Work instructions: Reproduce the lines of the records below, starting with the line that contains "at sidebar bottom" and ending with the line that contains "Open the Internet", with both of those lines included.

## START Data to use

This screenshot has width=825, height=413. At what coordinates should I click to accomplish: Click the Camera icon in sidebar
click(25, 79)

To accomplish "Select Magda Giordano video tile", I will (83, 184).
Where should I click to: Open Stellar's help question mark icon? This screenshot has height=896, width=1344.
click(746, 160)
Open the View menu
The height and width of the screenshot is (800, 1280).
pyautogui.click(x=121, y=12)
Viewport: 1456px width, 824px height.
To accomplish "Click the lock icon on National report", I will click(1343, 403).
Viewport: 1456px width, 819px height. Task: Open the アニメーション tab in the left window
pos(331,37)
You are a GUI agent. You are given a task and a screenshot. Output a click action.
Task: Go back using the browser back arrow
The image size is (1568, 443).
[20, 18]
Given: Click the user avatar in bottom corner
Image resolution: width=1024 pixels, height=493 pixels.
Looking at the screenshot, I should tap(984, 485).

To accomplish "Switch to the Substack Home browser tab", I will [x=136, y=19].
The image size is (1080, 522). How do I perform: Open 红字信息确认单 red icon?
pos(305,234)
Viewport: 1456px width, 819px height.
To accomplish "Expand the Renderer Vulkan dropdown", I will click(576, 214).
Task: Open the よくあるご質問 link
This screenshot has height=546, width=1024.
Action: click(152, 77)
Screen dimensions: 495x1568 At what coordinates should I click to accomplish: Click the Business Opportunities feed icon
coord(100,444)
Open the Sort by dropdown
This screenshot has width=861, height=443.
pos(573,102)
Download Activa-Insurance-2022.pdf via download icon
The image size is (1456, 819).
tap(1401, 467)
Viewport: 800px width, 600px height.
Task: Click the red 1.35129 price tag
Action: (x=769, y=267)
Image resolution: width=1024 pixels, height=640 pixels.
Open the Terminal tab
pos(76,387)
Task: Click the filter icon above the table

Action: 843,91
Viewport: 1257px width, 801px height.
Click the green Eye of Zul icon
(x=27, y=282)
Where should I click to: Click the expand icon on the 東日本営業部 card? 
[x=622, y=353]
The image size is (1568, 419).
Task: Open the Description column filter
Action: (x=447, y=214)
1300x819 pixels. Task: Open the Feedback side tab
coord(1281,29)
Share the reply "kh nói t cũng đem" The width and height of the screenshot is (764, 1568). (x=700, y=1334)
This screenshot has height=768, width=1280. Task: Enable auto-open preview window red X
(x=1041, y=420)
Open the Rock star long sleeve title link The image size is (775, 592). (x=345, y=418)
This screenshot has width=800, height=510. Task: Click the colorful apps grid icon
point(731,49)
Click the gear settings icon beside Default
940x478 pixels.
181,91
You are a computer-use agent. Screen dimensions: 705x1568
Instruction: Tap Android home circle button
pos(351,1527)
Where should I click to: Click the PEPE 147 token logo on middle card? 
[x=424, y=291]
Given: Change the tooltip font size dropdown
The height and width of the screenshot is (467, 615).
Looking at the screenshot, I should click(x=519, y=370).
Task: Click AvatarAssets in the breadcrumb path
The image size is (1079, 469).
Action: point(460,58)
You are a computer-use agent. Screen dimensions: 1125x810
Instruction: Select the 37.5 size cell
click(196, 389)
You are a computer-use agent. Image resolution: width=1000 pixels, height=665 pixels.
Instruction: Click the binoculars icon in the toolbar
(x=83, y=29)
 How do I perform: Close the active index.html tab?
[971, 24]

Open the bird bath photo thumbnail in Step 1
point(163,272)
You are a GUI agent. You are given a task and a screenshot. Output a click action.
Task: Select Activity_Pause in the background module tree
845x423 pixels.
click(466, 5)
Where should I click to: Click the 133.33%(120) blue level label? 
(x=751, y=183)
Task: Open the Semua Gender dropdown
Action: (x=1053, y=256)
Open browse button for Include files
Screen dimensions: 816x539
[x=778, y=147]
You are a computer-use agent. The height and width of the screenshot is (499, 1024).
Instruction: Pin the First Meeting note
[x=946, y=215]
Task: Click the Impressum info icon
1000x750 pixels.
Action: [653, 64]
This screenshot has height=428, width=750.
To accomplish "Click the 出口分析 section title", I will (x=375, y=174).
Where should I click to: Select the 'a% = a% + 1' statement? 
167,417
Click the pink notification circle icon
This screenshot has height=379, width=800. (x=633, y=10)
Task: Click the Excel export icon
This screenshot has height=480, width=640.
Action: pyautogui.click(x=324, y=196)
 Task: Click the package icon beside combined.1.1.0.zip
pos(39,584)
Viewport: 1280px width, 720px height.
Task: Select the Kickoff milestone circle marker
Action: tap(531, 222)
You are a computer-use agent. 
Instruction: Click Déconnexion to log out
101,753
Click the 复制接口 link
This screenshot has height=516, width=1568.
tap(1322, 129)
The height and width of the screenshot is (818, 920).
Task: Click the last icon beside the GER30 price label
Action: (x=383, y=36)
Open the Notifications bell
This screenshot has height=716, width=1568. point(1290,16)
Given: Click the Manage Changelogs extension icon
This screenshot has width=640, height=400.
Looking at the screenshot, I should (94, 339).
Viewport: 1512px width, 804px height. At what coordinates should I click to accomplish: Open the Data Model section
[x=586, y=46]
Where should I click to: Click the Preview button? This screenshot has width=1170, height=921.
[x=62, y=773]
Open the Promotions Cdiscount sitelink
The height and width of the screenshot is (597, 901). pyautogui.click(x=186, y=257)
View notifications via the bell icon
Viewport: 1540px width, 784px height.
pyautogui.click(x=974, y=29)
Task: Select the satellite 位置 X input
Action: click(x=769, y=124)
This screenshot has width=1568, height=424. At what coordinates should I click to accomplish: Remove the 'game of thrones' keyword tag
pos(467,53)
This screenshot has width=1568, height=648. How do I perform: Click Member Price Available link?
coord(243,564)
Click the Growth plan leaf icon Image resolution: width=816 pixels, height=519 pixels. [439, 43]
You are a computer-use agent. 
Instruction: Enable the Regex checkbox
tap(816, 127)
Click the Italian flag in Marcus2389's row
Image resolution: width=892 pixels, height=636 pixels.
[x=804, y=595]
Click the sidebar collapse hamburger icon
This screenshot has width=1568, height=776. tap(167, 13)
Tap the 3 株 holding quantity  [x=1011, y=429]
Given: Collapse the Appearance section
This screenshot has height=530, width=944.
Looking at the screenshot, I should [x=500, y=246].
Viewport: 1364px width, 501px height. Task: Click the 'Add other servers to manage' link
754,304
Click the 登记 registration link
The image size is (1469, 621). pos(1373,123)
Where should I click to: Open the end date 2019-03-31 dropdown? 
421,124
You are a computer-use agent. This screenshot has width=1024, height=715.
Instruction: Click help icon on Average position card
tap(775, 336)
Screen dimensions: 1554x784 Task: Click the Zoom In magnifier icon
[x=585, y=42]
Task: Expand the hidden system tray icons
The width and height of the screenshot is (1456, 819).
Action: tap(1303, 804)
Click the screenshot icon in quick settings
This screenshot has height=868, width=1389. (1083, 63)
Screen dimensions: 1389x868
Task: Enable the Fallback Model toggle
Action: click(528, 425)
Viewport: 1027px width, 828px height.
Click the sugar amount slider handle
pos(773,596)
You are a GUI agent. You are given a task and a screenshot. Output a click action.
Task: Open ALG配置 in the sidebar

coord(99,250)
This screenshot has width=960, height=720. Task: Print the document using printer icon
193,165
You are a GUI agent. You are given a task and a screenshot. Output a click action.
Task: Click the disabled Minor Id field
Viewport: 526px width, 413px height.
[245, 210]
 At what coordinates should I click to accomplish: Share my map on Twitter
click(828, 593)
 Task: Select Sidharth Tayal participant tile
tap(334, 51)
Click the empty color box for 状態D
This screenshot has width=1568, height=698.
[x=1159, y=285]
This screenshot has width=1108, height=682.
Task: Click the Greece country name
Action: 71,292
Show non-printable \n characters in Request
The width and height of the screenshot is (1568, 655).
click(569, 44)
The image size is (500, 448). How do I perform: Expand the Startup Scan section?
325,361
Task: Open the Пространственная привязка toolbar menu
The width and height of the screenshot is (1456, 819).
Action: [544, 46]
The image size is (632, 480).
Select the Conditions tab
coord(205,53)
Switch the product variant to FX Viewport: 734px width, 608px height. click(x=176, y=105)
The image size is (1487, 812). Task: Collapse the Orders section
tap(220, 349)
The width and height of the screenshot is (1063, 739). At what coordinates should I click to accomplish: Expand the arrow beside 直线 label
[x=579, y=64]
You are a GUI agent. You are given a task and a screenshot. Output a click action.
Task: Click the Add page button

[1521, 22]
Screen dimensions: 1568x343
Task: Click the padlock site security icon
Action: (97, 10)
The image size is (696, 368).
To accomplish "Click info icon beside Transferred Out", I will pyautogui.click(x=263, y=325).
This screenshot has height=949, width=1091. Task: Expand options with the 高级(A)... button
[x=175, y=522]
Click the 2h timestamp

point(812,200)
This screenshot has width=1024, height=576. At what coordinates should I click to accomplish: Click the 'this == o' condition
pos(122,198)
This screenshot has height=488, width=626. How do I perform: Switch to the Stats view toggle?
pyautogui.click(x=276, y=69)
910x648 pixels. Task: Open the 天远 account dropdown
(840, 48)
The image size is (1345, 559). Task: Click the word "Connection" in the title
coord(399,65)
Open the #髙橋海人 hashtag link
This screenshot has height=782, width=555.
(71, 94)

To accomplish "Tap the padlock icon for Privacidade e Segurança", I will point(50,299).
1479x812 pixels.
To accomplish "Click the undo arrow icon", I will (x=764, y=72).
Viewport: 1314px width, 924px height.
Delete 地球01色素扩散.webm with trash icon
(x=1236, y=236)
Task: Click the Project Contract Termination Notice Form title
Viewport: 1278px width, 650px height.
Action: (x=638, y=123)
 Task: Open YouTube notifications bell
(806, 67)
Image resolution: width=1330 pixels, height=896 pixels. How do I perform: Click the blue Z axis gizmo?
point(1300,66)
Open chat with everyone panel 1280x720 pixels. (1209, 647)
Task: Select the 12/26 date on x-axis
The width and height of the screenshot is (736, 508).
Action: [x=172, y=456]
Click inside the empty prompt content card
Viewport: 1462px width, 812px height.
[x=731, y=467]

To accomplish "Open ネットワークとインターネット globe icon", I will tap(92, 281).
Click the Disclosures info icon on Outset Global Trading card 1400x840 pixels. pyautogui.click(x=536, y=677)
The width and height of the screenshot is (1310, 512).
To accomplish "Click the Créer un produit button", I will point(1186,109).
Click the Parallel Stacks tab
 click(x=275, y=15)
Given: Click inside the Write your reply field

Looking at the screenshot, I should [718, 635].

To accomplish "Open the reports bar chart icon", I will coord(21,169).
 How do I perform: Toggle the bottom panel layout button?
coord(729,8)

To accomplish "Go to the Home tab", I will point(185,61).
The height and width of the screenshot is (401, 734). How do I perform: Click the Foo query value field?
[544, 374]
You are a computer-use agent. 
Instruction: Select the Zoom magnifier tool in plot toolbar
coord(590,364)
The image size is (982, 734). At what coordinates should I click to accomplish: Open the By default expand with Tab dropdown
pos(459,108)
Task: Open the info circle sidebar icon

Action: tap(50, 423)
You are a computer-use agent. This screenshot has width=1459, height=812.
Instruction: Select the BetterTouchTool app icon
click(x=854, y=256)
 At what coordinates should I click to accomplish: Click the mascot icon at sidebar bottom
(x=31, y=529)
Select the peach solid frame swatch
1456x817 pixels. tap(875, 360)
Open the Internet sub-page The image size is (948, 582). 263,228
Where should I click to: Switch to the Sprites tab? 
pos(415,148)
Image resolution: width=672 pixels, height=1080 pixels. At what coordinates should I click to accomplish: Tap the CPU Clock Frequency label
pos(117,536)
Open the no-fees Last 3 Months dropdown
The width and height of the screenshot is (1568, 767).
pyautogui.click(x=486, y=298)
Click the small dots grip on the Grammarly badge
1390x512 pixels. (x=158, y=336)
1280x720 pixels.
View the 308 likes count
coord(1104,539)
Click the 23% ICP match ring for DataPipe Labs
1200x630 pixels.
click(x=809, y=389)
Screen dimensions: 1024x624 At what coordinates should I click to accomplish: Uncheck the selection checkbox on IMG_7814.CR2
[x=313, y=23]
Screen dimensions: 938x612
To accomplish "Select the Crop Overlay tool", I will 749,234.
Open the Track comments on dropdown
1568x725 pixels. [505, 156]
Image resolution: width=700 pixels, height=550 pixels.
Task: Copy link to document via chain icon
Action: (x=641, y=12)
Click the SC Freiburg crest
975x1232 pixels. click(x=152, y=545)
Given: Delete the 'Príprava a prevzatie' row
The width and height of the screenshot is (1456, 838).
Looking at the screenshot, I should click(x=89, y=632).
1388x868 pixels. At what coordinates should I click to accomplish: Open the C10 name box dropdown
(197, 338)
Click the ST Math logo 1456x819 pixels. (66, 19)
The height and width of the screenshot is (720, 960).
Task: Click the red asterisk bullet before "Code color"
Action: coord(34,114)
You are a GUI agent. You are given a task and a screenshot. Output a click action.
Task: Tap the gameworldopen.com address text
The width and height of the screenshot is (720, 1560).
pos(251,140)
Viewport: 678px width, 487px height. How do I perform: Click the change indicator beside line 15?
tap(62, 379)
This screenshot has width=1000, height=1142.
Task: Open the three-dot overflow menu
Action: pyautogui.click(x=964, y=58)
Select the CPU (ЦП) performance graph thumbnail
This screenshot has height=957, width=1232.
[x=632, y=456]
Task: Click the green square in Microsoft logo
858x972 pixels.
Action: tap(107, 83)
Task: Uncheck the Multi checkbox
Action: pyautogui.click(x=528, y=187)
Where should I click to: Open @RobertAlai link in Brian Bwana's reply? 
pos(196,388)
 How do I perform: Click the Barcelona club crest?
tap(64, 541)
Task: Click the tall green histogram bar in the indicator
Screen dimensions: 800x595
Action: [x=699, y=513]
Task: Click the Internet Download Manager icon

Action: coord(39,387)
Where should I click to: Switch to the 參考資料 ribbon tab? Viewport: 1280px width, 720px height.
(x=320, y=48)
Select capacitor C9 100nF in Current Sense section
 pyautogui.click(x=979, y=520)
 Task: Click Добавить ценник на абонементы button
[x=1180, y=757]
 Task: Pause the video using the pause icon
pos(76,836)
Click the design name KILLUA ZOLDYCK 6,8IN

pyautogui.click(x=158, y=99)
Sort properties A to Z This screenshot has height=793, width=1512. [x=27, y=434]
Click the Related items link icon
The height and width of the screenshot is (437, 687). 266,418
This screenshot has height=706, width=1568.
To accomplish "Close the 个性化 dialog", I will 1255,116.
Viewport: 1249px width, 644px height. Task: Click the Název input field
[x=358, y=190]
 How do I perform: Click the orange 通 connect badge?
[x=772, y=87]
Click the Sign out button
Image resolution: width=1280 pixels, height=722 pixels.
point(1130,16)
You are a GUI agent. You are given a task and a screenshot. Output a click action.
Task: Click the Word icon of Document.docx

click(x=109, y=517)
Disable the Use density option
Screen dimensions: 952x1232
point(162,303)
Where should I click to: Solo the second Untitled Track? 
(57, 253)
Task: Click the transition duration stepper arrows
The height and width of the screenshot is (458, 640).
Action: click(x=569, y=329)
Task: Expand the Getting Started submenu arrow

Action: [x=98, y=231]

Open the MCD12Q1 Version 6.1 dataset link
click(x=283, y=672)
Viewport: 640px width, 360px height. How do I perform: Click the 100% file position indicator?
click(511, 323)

## END Data to use

Worked solution:
 At what coordinates should I click to accomplish: Click the mascot icon at sidebar bottom
(x=31, y=529)
Select the peach solid frame swatch
1456x817 pixels. tap(875, 360)
Open the Internet sub-page The image size is (948, 582). 263,228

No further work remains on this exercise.